▶ Problem requirements
Please render the material from its first line through the line containing "Action: [x=400, y=335]" as a JSON list of strings, one string per line, with blank lines left out.

▶ Extracted records

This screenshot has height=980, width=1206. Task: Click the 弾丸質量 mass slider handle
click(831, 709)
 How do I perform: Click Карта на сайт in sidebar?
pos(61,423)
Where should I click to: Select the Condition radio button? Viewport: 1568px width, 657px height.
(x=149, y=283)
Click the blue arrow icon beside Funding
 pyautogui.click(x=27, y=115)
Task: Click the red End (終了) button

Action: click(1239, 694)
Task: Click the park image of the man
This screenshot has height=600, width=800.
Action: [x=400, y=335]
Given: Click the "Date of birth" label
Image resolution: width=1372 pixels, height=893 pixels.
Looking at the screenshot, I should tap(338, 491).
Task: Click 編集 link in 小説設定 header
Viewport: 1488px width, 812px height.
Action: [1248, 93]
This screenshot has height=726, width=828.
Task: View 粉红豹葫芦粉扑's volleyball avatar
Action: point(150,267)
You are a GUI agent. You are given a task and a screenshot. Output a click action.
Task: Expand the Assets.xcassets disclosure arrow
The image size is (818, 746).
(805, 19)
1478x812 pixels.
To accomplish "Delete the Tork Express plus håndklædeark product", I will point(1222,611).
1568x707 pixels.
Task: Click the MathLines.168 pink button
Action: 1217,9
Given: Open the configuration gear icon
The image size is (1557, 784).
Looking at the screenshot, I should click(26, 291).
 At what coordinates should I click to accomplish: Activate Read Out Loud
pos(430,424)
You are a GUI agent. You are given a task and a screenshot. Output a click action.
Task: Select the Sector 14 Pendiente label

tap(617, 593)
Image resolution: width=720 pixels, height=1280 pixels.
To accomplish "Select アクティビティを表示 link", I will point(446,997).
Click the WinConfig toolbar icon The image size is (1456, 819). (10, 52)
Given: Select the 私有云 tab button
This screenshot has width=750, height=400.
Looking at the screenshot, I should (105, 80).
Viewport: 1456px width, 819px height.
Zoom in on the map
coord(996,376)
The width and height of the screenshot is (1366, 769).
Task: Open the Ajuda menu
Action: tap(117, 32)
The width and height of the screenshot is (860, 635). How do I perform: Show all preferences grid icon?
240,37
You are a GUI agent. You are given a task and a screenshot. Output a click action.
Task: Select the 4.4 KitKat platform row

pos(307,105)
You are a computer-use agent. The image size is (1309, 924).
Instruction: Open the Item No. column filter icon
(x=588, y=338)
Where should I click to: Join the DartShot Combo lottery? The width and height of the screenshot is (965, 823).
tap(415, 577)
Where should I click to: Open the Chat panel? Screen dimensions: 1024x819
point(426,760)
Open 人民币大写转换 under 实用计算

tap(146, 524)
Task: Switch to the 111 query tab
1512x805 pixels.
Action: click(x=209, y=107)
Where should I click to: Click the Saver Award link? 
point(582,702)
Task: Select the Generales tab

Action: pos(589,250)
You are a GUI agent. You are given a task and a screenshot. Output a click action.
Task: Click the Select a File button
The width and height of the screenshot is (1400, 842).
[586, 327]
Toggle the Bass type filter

▶ Exercise result
[
  "This screenshot has height=980, width=1206. Task: Click the 弾丸質量 mass slider handle",
  "click(831, 709)",
  " How do I perform: Click Карта на сайт in sidebar?",
  "pos(61,423)",
  "Where should I click to: Select the Condition radio button? Viewport: 1568px width, 657px height.",
  "(x=149, y=283)",
  "Click the blue arrow icon beside Funding",
  " pyautogui.click(x=27, y=115)",
  "Task: Click the red End (終了) button",
  "Action: click(1239, 694)",
  "Task: Click the park image of the man",
  "This screenshot has height=600, width=800.",
  "Action: [x=400, y=335]"
]